This week, we are spotlighting our finest researcher “Bibek Neupane,” also known as “@nb1b3k” for his recent outstanding achievement on our Bugv platform, as well as congratulating him on his top 3 positions on the leaderboard.
By placing him in the spotlight, we were able to ask him a variety of questions about his journey, his challenges, his techniques, his inspiration, and how it has influenced their social and professional lives, among other things.
We are hoping that his story will encourage our fellow hackers and those who are considering joining this community.
Below mentioned are his answers for the questions that were asked to him:
1) How did you come to know about hacking?
I was in class 7 when my friend Anish taught me to root an android phone. I followed tutorials to modify game coins, did MITM, and cracked WPS enabled Wi-Fi 😀 but I developed a good interest when I was in class 9. I had a phone, followed tutorials on YouTube and Google using mobile data, and learned some basic web attacks.
And during my college, my friend Bishal guided me a lot to get into this field, it becomes easy when you have a friend interested in the same field, which really makes the learning process easy. And that is how I got to know about hacking and how it all started.
2) What motivates you to hack and how long have you been into hacking?

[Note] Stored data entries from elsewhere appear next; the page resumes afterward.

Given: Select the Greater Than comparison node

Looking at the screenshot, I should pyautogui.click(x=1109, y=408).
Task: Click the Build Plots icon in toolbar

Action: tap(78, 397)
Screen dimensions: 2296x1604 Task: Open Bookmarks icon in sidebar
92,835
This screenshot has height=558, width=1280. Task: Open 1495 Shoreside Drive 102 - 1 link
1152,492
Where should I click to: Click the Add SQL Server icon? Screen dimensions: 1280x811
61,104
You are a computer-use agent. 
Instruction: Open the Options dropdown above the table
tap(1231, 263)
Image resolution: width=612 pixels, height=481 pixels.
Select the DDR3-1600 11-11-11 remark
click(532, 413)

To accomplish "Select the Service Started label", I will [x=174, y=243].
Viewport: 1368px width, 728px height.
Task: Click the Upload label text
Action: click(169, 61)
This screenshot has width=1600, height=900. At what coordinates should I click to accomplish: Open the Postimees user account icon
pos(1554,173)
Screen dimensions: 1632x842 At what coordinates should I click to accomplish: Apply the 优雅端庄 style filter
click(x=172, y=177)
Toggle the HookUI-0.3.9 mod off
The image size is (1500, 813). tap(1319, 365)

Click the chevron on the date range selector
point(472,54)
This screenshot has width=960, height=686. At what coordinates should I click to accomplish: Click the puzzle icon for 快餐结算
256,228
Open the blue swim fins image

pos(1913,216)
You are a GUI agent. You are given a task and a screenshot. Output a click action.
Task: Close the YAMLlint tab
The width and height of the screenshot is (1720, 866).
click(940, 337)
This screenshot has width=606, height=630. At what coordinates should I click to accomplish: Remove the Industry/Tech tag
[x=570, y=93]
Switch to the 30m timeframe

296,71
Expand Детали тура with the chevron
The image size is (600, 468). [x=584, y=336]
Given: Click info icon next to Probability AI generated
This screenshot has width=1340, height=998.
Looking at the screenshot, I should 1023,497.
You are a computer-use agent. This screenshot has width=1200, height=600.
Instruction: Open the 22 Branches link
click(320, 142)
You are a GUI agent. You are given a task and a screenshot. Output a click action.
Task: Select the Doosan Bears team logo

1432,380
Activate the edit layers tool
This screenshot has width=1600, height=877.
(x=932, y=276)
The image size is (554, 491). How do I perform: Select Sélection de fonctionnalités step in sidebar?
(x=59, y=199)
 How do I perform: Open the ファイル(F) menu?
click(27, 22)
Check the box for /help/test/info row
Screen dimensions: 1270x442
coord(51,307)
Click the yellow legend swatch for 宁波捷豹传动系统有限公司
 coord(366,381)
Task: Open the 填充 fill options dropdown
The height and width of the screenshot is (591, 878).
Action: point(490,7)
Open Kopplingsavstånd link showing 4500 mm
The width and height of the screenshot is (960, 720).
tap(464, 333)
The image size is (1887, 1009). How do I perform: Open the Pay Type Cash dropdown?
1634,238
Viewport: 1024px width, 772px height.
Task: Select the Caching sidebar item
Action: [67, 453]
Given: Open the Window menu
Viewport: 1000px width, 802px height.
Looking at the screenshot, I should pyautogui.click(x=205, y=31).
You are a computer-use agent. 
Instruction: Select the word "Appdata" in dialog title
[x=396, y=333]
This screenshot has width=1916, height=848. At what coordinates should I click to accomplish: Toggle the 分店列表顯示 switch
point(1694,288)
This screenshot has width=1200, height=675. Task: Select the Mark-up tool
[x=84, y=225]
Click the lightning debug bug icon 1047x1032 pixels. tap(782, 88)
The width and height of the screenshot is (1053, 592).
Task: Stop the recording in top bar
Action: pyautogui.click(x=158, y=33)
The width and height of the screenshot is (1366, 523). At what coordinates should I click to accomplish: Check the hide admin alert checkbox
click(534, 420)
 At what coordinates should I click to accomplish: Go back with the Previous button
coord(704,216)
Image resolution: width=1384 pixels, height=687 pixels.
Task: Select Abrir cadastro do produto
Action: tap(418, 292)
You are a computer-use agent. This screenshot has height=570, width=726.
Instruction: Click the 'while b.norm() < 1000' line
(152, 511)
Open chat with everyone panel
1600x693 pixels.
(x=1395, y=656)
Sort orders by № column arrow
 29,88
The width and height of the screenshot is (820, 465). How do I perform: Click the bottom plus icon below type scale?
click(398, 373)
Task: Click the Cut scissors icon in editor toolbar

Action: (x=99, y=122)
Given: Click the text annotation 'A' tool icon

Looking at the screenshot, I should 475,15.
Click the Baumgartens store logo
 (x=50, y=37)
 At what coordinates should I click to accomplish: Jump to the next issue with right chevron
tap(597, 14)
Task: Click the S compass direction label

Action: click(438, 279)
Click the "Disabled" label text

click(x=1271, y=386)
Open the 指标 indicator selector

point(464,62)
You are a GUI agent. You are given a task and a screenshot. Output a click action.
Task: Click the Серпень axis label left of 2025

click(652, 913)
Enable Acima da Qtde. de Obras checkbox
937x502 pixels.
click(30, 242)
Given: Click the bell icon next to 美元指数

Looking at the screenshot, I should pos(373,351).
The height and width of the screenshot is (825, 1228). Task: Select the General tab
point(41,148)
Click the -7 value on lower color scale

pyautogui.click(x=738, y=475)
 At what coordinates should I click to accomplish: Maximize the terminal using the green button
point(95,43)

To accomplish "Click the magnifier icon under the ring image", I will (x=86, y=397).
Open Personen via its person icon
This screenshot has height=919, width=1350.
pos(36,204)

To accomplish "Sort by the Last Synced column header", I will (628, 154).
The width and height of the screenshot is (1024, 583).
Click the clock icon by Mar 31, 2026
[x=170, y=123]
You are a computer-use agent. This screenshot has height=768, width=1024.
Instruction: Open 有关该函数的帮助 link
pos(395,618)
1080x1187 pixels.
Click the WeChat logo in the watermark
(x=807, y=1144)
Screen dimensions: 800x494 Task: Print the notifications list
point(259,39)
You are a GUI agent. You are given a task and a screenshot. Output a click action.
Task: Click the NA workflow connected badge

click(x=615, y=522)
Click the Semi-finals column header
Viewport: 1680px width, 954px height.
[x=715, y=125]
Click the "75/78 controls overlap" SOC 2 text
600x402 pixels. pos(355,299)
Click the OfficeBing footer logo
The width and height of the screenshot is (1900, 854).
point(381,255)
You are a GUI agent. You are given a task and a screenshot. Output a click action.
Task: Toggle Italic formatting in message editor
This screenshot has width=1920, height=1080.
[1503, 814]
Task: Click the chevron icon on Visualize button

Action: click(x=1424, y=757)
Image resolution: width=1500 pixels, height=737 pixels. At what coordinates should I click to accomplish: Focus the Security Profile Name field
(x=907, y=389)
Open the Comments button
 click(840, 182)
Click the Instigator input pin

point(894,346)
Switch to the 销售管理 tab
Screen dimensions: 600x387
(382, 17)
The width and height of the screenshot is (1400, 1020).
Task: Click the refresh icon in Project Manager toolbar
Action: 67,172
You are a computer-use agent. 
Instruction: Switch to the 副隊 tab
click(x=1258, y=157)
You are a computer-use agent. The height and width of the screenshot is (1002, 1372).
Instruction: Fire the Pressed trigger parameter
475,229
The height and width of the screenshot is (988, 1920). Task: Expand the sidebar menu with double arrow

It’s more fun while I’m hacking. Previously I was just learning and learning and didn’t really report vulnerabilities. It was just 4 months back, March 17, 2021, when I reported my first ever bug in Bugv, which was obviously a duplicate. And the first bounty I got from Bugv, was June 06, 2021, which really motivated me a lot. Thanks to Bugv.
3) How do you choose a program?
I choose those programs which I can easily understand the working mechanism of. If a program has an easy working mechanism and has more user interaction, I choose that.
If you are a beginner like me, make sure you watch this video: https://www.youtube.com/watch?v=A0LTyH4tOmQ and the complete series if possible.
4) Who is your inspiration?
Katie [ @InsiderPhD ], She’s the one I always look up to. I learned a lot from her.
5) What advice would you give to hackers?
If you don’t get valid bugs even after trying for hours, take a good break and make sure you drink plenty of water as well. There was a time I left searching in the program thinking all bugs were already reported, and the very next day I reapproached and got a valid low-hanging bug.
6) What is your favorite bug type and why?
IDORs, It’s very easy to spot one of them and also has a good impact most of the time. Sometimes it even leads to Account Takeover, and it’s present in an API or webapp most of the time. Firefox Containers help a lot finding them.
7) What are a few of your favorite hacking/security tools?
Well, all I use is Burp + Firefox, subfind3r for subdomain enumeration. Here I want to mention a tool “Openbullet”,
It’s an open-source tool with many features, used more by crackers but still. You can enumerate API endpoints, fuzz directories and files and have selenium features also. The best thing about this tool is it supports multi-threading with proxies, which is very useful when our IP gets banned by the server. You can create your custom Configs [ file to FUZZ, enumerate and automate] to use this tool according to your needs. One can create web scrapers also with 0 knowledge of coding, just by adding blocks. This tool did help me find a bug for real.
8) What do you enjoy doing when you aren’t hacking?
I’d probably be watching random YouTube videos or listening to songs when I’m not hacking, I barely watch movies and series though.
9) What advice would you give to someone who is starting out as a beginner in bug bounties?
I found it very hard to get the first bounty, so don’t lose hope, keep trying. Maybe after many duplicates, you’ll eventually get one for sure.
For learning, I suggest two Youtube Channels, InsiderPHD
[ https://www.youtube.com/channel/UCPiN9NPjIer8Do9gUFxKv7A ]
and Hacking Simplified
[ https://www.youtube.com/channel/UCARsgS1stRbRgh99E63Q3ng ]
10) What is a quick hacking tip or technique that you recommend?
IDs == IDORs 😉
11) How have bug bounties impacted your life?
It’s just been 4months since I’ve been hacking but the main impact that I see right now is It made me completely stop playing video games and I focus more on learning new things and trying them out.
12) How much time do you spend hunting bugs?
If college start, I barely get time to turn on my PC but during this lockdown, I’m in front of my laptop the whole day, either learning or trying it out for an average of 8-9 hours of my day.
13) Do you have any favorite tools or resources to learn? What do you do to keep up with all the new trends?
About my tools, I already mentioned them above. And I regularly check Twitter for new info and a telegram channel [ @hackingsimplified42] by Aseem Shrey. Thank You!
Thank you Bibek for your inspiring and informative answers.